The plaintiff in this case was a child who was injured when he was violently thrown to the ground in the course of a sparring match at a martial arts school. The defendants were the company that owned the school and the individual who owned the company. The child’s mother alleged that the defendants were negligent, claiming they should have taken certain preventative measures for sparring matches, including screening participants, instructing participants, requiring suitable protective gear or carefully supervising matches.
The defendants, in response, held up a waiver of liability signed by the child’s mother when the child started at the school:
CONDITIONS OF MEMBERSHIP AND RELEASE
It is expressly agreed that all exercises and treatments, and use of all facilities shall be undertaken by the student’s sole risk. LOK’S HAPKIDO SCHOOL and its affiliated studio’s (Flying Eagle Hapkido, Flying Tiger Hapkido Studio and any other studio’s) shall not be liable for any injuries, past/future medical complications, any claims, demand, injury, damages, actions or cause of actions whatsoever, including without limitation, those resulting from acts of active or passive negligence on the part of Lok’s Hapkido School.
YOU ARE RESPONSIBLE FOR ALL INJURIES.!
The mother claimed she did not understand the clause and, in any event, knew she had to sign it for her son to attend the school. The defendants applied to have her claim dismissed. The thrust of their argument: the clause is valid – a parent is entitled to enter into a contract on behalf of a child to waive that child’s right to bring a claim in negligence.

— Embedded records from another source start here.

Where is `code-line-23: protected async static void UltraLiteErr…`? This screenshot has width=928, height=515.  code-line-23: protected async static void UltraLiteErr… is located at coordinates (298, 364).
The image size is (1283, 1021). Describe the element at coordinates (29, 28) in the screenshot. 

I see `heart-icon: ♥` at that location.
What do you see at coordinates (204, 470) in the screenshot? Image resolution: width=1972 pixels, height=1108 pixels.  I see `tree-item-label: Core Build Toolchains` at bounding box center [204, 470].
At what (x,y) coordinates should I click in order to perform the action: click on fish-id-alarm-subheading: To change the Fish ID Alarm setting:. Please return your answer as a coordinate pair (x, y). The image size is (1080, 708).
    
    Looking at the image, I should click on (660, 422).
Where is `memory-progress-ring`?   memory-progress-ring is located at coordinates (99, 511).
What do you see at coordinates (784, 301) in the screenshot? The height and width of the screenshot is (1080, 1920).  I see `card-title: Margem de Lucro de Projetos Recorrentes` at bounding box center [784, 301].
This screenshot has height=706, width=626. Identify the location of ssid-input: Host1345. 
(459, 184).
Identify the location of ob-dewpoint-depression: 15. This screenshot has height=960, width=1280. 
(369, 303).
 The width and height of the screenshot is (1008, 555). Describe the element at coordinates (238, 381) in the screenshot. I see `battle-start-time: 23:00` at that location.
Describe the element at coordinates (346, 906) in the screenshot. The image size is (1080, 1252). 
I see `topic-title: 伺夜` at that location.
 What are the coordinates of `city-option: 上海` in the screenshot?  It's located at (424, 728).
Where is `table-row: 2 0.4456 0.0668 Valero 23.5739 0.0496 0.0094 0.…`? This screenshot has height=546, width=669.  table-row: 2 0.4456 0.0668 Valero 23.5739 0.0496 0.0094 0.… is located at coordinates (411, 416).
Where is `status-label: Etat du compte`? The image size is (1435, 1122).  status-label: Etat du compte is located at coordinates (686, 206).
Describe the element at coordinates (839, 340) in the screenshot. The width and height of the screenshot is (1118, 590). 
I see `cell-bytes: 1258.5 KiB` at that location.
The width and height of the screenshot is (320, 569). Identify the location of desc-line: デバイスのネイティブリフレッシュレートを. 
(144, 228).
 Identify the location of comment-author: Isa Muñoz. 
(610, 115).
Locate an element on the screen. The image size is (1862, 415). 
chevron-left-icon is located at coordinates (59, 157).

The court rejected the defendants’ application primarily on the basis that the Infant Act (British Columbia) “does not permit a parent or guardian to bind an infant to an agreement waiving the infant [i.e. minor]’s right to bring an action in damages in tort”.
This statement of law is surprising because waivers of liability are everywhere. The court hinted at why this is so with a quote from the Law Reform Commission of Manitoba:
Waivers are commonly obtained from minors and their parents. They may have some practical force in persuading minors that they cannot sue, but their legal validity is doubtful.
At the end of the day, even though these waivers are generally not enforceable, they still have the practical effect of reducing the likelihood of claims because they generally lead parents to assume they signed away rights they might have had if their child gets hurt. Law is about what people know they are entitled to, not just what might be on the books. Parents, in particular, should know the difference, and schools should know what they can and can’t rely on to protect themselves from liability.